**** Estratto del documento ****

La fine dei pionieri. Lo sviluppo di Meta e la nuova idea di Public Company digitale
Tra i tanti spunti di riflessione che possono sorgere dalla recente trasformazione di Facebook in Meta, c’è un tema che probabilmente merita maggiore attenzione poiché nasconde un forse non ancora del tutto visibile passaggio generazionale nello sviluppo del nostro mondo.
Questo passaggio rappresenta una visione del futuro in cui l’internet economy cambierà in modo radicale il modello di business che oggi la contraddistingue.
Fermiamoci un attimo su questo punto: la nostra attuale “internet economy” è guidata da “pionieri” che lottano per lo standard.
Questa configurazione ha un significato economico profondo, che deriva da una “configurazione del mercato” pre-internet e pre-rivoluzione digitale: non è un caso che uno degli “esempi” che più hanno “fatto scuola” è quello del Fax.
Il Fax, infatti, per lungo tempo è stato un prodotto di “nicchia” con pochissime vendite e pochissime persone che lo utilizzavano. Poi però ha conosciuto in pochissimo tempo un’espansione incredibile sul mercato, fino a raggiungere un momento in cui il Fax lo avevano praticamente tutti.
Questo perché, in soldoni, quante più persone acquistavano e utilizzavano il Fax, tante più persone venivano “invogliate” ad acquistarne uno. Che è come dire, quante più persone utilizzano WhatsApp tante più persone ne fanno il download.
È chiaro che in una conformazione di questo tipo la concorrenza sia “totale”.
Se la competizione è finalizzata a raggiungere quella “massa critica” di utenti che trasforma il mio prodotto in uno “standard”, qualsiasi altro operatore che fornisce servizi e prodotti volti a soddisfare lo stesso tipo di richiesta è un competitor da “eliminare” o, al massimo, da “acquisire”.
Ecco in soldoni spiegata la storia recente di società come Windows, Adobe, Facebook, Google.
Vi chiedete come mai i prodotti Apple sono compatibili soltanto con prodotti Apple? Ecco la risposta: il problema dello “standard” è che, una volta divenuto un player “unico”, puoi assumere comportamenti “rigidi”. Il che funziona bene, fino a quando riesci a mantenere la condizione di “player di riferimento”.

**** Dati grezzi ****

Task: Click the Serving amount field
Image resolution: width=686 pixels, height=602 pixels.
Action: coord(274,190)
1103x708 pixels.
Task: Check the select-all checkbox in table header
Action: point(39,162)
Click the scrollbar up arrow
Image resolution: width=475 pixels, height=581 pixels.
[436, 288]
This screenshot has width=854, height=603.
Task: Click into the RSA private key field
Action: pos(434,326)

****

Consegne:
a) Estrai dal testo su Meta il passo che va da "La fine dei" fino a "quello del Fax." compreso.
b) Nel testo su Meta, elenca le società nominate nella frase che comincia con "Ecco in soldoni spiegata la storia recente".
c) Continua il testo su Meta partendo dopo la sua ultima frase.
Le righe sono materiale a sé, separato dal testo su Meta.

Risposte attese:
a)
La fine dei pionieri. Lo sviluppo di Meta e la nuova idea di Public Company digitale
Tra i tanti spunti di riflessione che possono sorgere dalla recente trasformazione di Facebook in Meta, c’è un tema che probabilmente merita maggiore attenzione poiché nasconde un forse non ancora del tutto visibile passaggio generazionale nello sviluppo del nostro mondo.
Questo passaggio rappresenta una visione del futuro in cui l’internet economy cambierà in modo radicale il modello di business che oggi la contraddistingue.
Fermiamoci un attimo su questo punto: la nostra attuale “internet economy” è guidata da “pionieri” che lottano per lo standard.
Questa configurazione ha un significato economico profondo, che deriva da una “configurazione del mercato” pre-internet e pre-rivoluzione digitale: non è un caso che uno degli “esempi” che più hanno “fatto scuola” è quello del Fax.

b) Windows, Adobe, Facebook, Google

c)
In questa conformazione del mercato, però, l’innovazione è un processo che vede pionieri che investono in ricerca e sviluppo e che trovano nuove soluzioni (l’iPod), e gregari che studiano i prodotti dei pionieri e se riescono acquisiscono le loro società o se non riescono si inseriscono nel mercato replicandone la tecnologia.
La costruzione del Metaverso però non può essere una questione da holding. Un holding con sufficienti risorse economiche può costruire un metaverso, ma non uno spazio di lavoro “unitario”.
È un po’ come costruire una nuova nazione, anzi, un nuovo “web”: e non è una cosa che si può fare “in casa”.
Con la differenza che nel 1991, quando Tim Berners Lee pubblicò il primo sito web della storia, decise di coinvolgere una comunità di ricercatori e sviluppatori fornendo gratuitamente tutto il necessario affinché il web stesso potesse svilupparsi.
A distanza di trent’anni, però, le cose sono un po’ cambiate: ed è qui che entra in gioco lo sviluppo del metaverso e le logiche economiche con le quali Meta ne vorrebbe attuare l’applicazione.
La logica che ne è alle spalle trae ispirazione da quanto fatto da Google negli anni, ma in modo differente; il motore di ricerca, nel tempo, ha fatto molto più che facilitare la ricerca di siti che rispondessero alle “query” che digitiamo quando cerchiamo un contenuto: ben conoscendo la guerra dello standard (non a caso l’esempio del Fax è tratto da un libro scritto da Page), Google ha nel tempo acquisito sempre più tecnologie, prima vendute a chi voleva costruire siti, e le ha rese gratuite ai propri utenti, perché quante più persone producono siti web indicizzabili, tanto più Google avrà ragione d’esistere.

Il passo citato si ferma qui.